(Stored data entries)
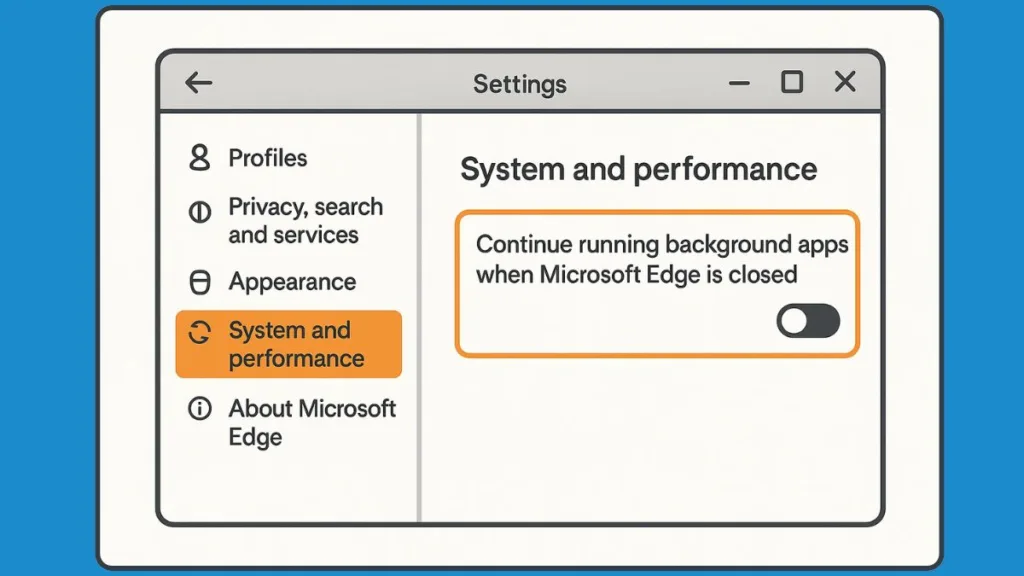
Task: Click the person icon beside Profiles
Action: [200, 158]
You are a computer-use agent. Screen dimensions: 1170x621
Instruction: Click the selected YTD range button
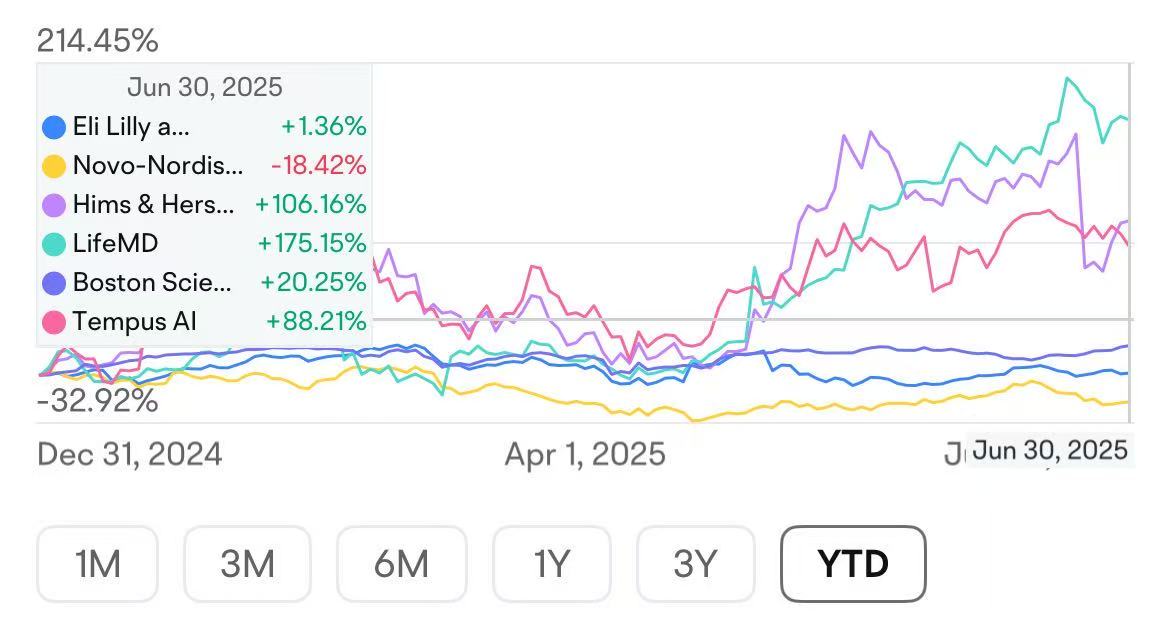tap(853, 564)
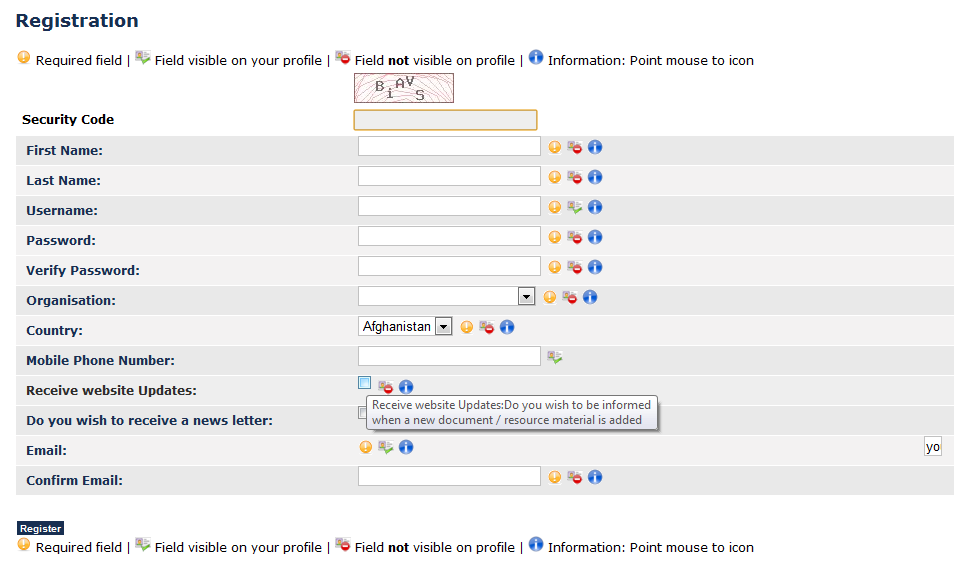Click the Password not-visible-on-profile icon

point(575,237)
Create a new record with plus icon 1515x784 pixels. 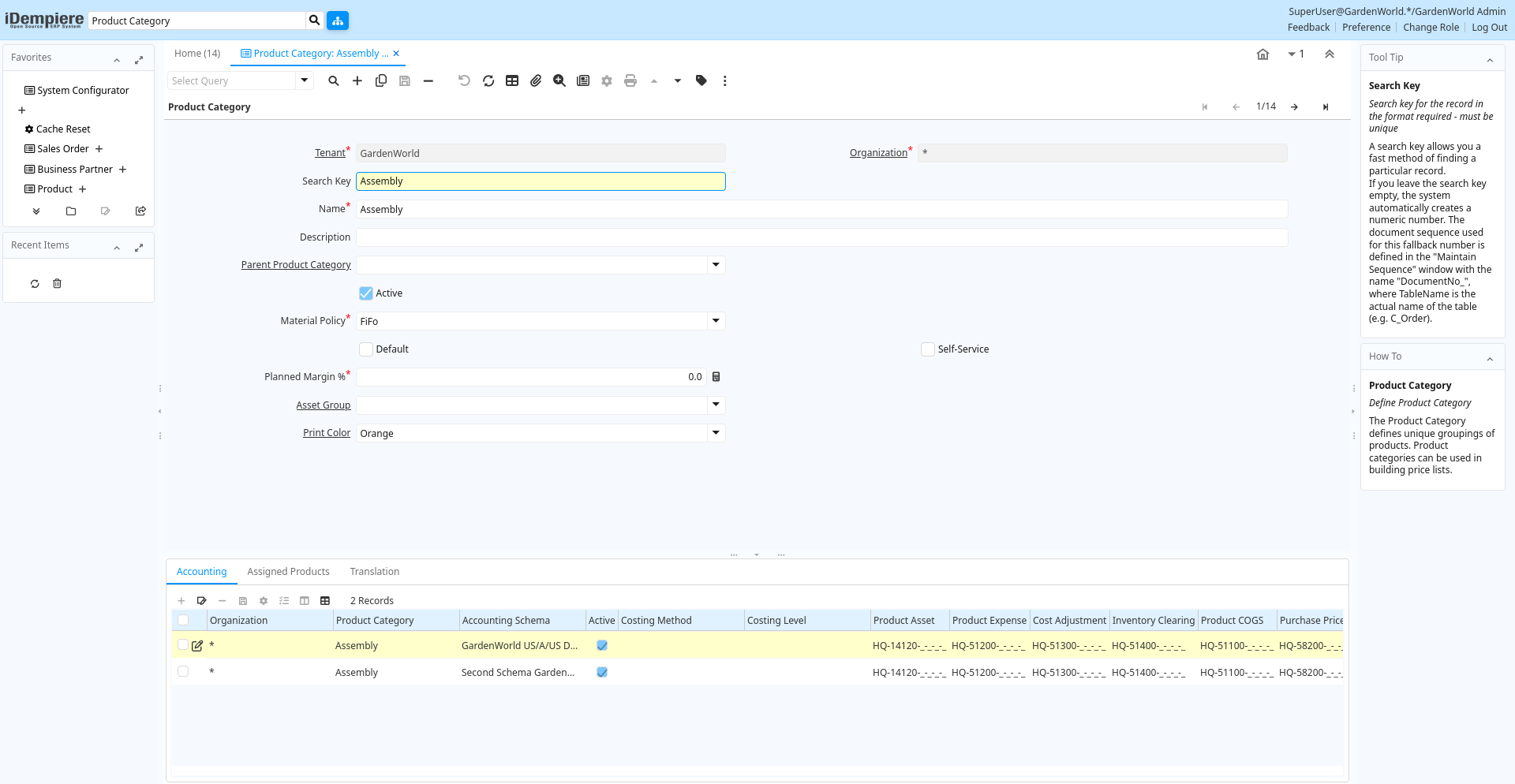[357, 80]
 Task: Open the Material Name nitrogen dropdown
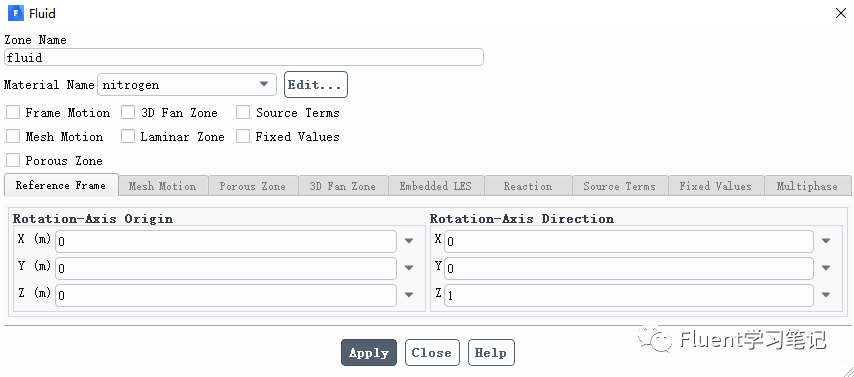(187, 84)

...

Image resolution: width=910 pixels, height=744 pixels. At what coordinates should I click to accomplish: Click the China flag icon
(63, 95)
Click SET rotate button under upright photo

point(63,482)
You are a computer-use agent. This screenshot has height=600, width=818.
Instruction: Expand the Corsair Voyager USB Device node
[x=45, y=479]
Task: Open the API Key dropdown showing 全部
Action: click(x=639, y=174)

» Required action: The answer must be a single number: the count of lines above that contain "computer".

» Exercise solution: 2